*Document section:*
— BEGIN —

Sense of place has always been a key theme of my own writing. I’ve always sought to respond creatively to my location, and early in the gestation of a new piece of writing, I’m thinking about the physicality of place and trying to answer questions like: ‘What kind of people lived here? What was their story? How can I re-imagine their experience?’
My first two novels, Tumulus (Polygon, 2000) and Estuary Blue (Polygon, 2001) attempted to memorialise Dundee and East Perthshire. In Tumulus, I felt the pressing need to ‘represent’ the modern city of Dundee, to wave flags for the place, to show that fiction could be written there, that it is a worthy location for a novel. And I wanted to memorialise to individuals I had known, including many friends who had died, on the page for posterity. I’ve lived in Dundee for nearly forty years and the North-East of Scotland is where my deepest family roots lie, as far back as I’ve traced them – to a John Scott in Fraserburgh in 1840. He had eleven children. I like to think – and it is quite probable – that my ancestors were ‘loons and quines’ who had hard lives working on the land or on the sea.
My great uncle Dod had a 30-acre hill farm at South Thornhill in Cuminestown, Aberdeenshire, where my dad played as a boy. I remember sitting on Dod’s knee holding the great steering wheel of his grey Ford tractor high above the wobbly wheels, scattering the hens in front of me. Dod, who lived to be a hundred, and his wife Lizzie, are buried at Montquhitter Churchyard in Cuminestown, near to my father’s memorial plaque and these real details were in my mind when I came to write what became my fourth published novel, The Big J. I’ve always had the view that something real has an indelible, intrinsic truth which is not possessed by anything made up. All fiction is a trick, a manipulation of different facets of reality. Fictional places and characters must be convincing and the inclusion of at least some real elements can help to create a greater illusion.
I enjoyed numerous boyhood holidays on the coast in Gardenstown, Crovie, Cullen, Portsoy, Tain and Portmahomack; by conflating elements of several places, the fictional location became at once specific and generic, realer than real.
I had many reasons for wanting to write a ‘North-East novel’ but, I asked myself, what story needed to be told from that area? For a while I considered using stories based on my own family tree but gradually, other ideas began to accumulate. I had mental images of a small fishing community, a rampart-like harbour wall, surly seas, red sandstone cliffs battered and sculpted by salt spray into apple-core shapes… The name of the place was to be Dounby. There is of course, already a Dounby – in Orkney, and I’ve been there – but I still wanted to use the name, in its Scots sense of ‘doun by’ – as in marginal, overlooked, neglected. And the name has a particular appropriateness in a place that slopes steeply down a cliff to a harbour. I am sure that the residents of the real Dounby don’t mind me borrowing the name.
I had a photograph from that earlier time of holidays on the coast, a black and white Box Brownie picture of a group of boys on the steps of the harbour wall at Gardenstown, circa 1966. I had always thought that my brother and I were in the picture but on examining it with a magnifying glass, realised that we are not. But this close group, this sense of kinship, somehow became a feature of my fictional landscape of Dounby. And the fictional place was somehow made more real by making it six miles from the city of Duncairn. This was the city in Grassic Gibbon’s Sunset Song – ‘which the good folk of the Mearns have yet to build’ – according to the author’s preface to the second edition. He was responding to reviewers of the first edition having wrongly associated it with Dundee, Aberdeen and even Edinburgh.

— END —

Rewrite the part of the essay on sense of place starting at "I had a photograph" and ending at "and even Edinburgh.", changing "photograph" to "snapshot".

*Supplied information:*
— BEGIN —

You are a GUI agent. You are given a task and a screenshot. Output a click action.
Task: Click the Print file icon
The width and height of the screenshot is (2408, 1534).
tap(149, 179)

— END —
— BEGIN —

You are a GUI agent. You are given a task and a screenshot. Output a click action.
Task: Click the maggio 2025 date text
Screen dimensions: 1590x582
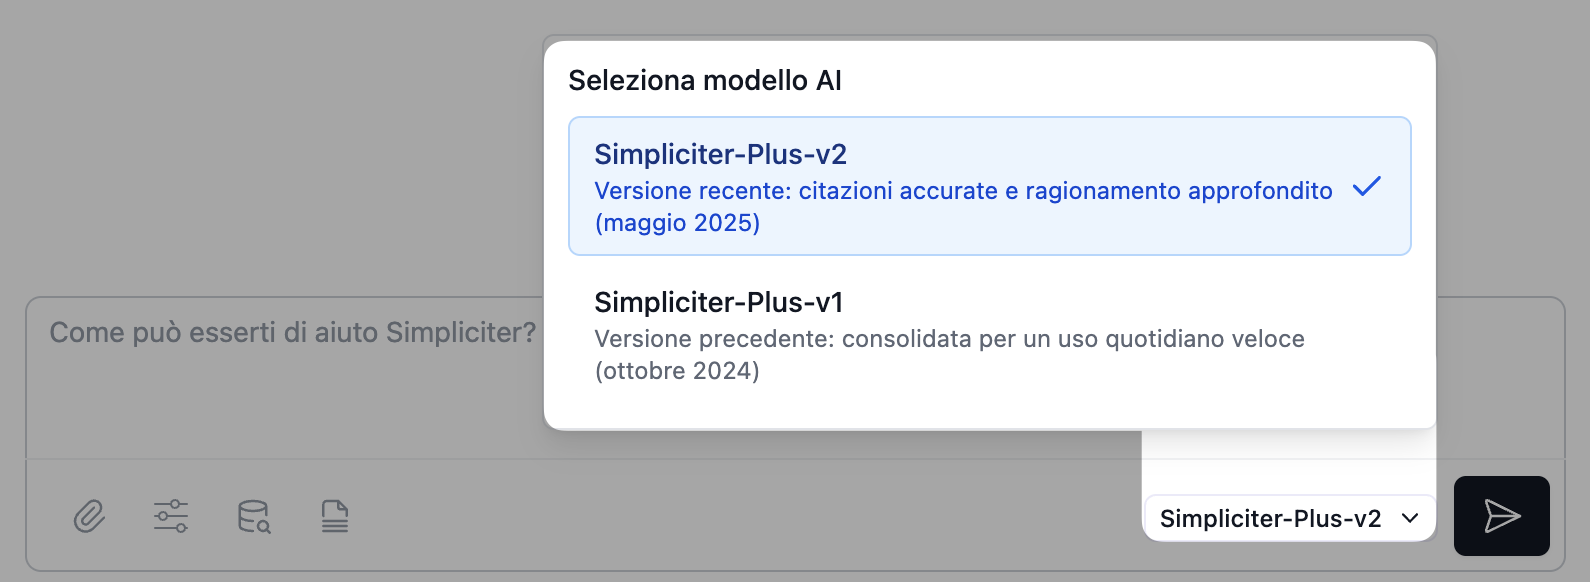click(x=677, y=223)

— END —

*Answer to this exercise:*
I had a snapshot from that earlier time of holidays on the coast, a black and white Box Brownie picture of a group of boys on the steps of the harbour wall at Gardenstown, circa 1966. I had always thought that my brother and I were in the picture but on examining it with a magnifying glass, realised that we are not. But this close group, this sense of kinship, somehow became a feature of my fictional landscape of Dounby. And the fictional place was somehow made more real by making it six miles from the city of Duncairn. This was the city in Grassic Gibbon’s Sunset Song – ‘which the good folk of the Mearns have yet to build’ – according to the author’s preface to the second edition. He was responding to reviewers of the first edition having wrongly associated it with Dundee, Aberdeen and even Edinburgh.